I would have liked more give and take, so that maybe I could understand
how a president who has presided over the first net loss of jobs in 72
years plans to put people back to work - other than sending everybody
back to community college, that is.
I would have liked to hear Kerry acknowledge that a punch to the gut of
Social Security is coming and explain what he'd do when 77 million baby
boomers retire. How will we support them all?
Yet all we got from Kerry was: "I will not cut the benefits. And we're
going to be fiscally responsible. And we will take care of Social Security."
Oh yeah, how?
Bush, at least, has a plan. But I would have liked to hear him explain
how he can allow younger workers to divert payroll taxes into personal
accounts when the money is needed to pay today's retirees. His plan will
cost $1 trillion to 2 trillion, but Bush didn't explain how he'll pay
for it.
I would have liked to hear both men justify the American Jobs Creation
Act of 2004, which won't actually lead to much jobs creation at all, according
to a story in Wednesday's Wall Street Journal, but it will give corporations
a $136 billion tax cut.
And I would have liked to hear them talk about the budget. We had an annual
surplus of $313 billion when Bush took office. Now, there's a $415 billion
deficit.
Both men say they'll cut the deficit by half in five years, so as not
to stick our kids with the tab. Wouldn't you like to know how they will
accomplish such a feat, given that each of their proposals - Bush with
his tax cuts and Kerry with his spending plans - would cost $1.3 trillion
over 10 years?
Me too. But did we get that discussion, that give and take that would
allow voters to get into the meat of the thing?

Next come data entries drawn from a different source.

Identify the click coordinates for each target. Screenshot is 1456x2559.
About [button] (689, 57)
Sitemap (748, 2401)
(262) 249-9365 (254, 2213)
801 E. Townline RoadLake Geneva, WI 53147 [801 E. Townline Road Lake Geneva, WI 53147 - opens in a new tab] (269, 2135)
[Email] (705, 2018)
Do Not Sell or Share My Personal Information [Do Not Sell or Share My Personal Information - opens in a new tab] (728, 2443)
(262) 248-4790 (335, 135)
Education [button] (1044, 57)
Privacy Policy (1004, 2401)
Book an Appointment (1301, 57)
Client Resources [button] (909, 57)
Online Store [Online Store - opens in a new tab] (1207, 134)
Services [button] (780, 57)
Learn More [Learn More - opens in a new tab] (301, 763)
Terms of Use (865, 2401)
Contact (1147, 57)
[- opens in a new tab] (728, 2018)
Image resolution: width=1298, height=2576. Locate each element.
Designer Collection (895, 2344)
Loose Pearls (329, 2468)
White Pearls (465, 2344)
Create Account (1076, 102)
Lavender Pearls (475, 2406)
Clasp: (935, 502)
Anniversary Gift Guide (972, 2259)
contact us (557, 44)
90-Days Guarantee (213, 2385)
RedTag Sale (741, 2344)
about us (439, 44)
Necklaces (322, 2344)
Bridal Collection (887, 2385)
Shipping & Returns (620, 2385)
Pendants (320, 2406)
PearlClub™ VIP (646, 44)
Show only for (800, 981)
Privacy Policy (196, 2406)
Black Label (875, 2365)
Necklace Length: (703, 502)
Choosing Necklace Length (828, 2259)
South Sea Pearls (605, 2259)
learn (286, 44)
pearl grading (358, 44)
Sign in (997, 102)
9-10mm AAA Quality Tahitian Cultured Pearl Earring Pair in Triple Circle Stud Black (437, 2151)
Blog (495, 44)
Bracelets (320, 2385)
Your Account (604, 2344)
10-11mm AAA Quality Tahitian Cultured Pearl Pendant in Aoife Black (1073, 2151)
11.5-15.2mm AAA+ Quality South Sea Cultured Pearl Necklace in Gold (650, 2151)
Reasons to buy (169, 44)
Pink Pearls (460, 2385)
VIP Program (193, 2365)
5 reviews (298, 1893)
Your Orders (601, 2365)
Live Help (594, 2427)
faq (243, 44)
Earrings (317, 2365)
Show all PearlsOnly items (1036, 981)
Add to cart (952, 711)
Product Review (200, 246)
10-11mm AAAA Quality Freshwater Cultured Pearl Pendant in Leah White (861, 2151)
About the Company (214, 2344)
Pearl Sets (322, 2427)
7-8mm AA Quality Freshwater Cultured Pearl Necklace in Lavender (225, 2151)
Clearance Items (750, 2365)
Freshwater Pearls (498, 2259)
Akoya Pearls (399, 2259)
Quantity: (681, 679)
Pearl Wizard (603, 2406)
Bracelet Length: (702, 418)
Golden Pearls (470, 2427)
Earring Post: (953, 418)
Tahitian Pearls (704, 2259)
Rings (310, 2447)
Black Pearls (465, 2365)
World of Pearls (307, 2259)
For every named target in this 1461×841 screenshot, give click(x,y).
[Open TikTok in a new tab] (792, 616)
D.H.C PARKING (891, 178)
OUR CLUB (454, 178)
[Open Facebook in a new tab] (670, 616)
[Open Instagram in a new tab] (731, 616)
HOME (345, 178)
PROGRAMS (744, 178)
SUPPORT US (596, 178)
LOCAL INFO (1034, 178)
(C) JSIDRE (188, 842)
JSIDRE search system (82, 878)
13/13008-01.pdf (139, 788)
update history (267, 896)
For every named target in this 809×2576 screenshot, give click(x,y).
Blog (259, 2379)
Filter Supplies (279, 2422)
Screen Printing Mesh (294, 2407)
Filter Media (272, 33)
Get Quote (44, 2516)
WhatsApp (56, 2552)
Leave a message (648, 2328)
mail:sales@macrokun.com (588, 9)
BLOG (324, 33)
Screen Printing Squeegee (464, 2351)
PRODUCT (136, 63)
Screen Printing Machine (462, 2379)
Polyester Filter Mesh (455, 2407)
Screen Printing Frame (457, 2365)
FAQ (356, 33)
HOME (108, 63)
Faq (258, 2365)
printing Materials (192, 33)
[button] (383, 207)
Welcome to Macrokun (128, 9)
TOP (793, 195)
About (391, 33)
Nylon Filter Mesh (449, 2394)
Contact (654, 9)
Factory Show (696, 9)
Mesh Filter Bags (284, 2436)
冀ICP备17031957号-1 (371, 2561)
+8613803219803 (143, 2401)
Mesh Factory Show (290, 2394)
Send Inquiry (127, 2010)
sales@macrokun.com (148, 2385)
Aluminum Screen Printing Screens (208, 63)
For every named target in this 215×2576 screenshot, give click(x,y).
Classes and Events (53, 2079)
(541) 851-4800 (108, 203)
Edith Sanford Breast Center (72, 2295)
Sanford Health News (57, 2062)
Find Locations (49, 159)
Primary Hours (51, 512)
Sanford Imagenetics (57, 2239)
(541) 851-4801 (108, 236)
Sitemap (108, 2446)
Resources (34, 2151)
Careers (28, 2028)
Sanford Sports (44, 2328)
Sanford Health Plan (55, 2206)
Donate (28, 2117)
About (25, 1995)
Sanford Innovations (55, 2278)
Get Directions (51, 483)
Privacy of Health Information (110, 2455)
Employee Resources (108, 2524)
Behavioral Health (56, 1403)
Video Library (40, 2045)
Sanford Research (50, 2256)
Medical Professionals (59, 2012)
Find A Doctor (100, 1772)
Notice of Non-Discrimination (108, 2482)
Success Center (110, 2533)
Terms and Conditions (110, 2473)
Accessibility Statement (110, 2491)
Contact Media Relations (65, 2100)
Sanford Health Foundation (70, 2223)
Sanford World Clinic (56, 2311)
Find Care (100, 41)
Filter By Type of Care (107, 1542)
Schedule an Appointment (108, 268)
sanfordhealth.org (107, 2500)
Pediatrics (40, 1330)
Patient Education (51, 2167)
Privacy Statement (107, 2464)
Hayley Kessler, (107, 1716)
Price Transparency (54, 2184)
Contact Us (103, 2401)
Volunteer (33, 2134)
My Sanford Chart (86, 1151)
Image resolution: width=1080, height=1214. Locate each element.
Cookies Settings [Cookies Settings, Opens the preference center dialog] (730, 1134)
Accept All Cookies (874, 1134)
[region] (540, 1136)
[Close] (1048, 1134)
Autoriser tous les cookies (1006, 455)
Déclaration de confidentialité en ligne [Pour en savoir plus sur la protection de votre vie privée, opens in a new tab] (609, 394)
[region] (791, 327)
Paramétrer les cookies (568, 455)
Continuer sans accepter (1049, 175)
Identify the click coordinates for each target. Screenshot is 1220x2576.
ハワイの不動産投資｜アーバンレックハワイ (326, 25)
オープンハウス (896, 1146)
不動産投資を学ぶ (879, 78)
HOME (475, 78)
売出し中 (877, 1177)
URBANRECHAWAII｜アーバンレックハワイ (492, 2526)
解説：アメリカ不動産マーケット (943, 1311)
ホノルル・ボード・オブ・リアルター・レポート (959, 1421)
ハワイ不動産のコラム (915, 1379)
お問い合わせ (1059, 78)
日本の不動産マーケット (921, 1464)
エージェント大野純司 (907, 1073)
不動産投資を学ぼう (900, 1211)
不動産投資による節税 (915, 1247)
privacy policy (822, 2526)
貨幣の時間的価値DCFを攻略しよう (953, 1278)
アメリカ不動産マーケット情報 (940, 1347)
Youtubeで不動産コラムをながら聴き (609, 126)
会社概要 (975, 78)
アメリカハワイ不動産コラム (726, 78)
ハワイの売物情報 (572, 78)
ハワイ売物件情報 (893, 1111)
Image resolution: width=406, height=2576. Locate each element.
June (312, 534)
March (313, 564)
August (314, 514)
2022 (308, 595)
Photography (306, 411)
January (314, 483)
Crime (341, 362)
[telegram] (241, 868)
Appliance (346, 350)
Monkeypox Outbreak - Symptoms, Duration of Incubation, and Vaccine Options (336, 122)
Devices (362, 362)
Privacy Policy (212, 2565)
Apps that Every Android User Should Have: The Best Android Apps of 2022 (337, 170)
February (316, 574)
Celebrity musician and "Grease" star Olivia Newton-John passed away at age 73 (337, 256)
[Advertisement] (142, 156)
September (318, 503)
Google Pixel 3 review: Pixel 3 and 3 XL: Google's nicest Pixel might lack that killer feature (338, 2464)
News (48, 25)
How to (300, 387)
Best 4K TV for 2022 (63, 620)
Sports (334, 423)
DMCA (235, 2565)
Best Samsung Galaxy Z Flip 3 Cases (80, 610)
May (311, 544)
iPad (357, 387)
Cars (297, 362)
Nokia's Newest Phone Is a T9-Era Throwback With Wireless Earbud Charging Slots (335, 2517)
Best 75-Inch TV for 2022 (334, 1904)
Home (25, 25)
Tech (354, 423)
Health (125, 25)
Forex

No, we got the same old sound bites. Instead of a debate, we got a stage
play: Phantom of the Public Interest.
I wanted to hear Kerry explain how he can deliver on his promises. I wanted
to hear Bush explain why we should give his policies four more years.
But the rules they set up ensured that they didn't have to give us real
answers.
I can only conclude they don't want to answer because the solutions involve
pain - so poisonous in an election year - as well as promises. Or maybe
it's because the public prefers one-liners to real answers.
Or maybe they just don't have answers.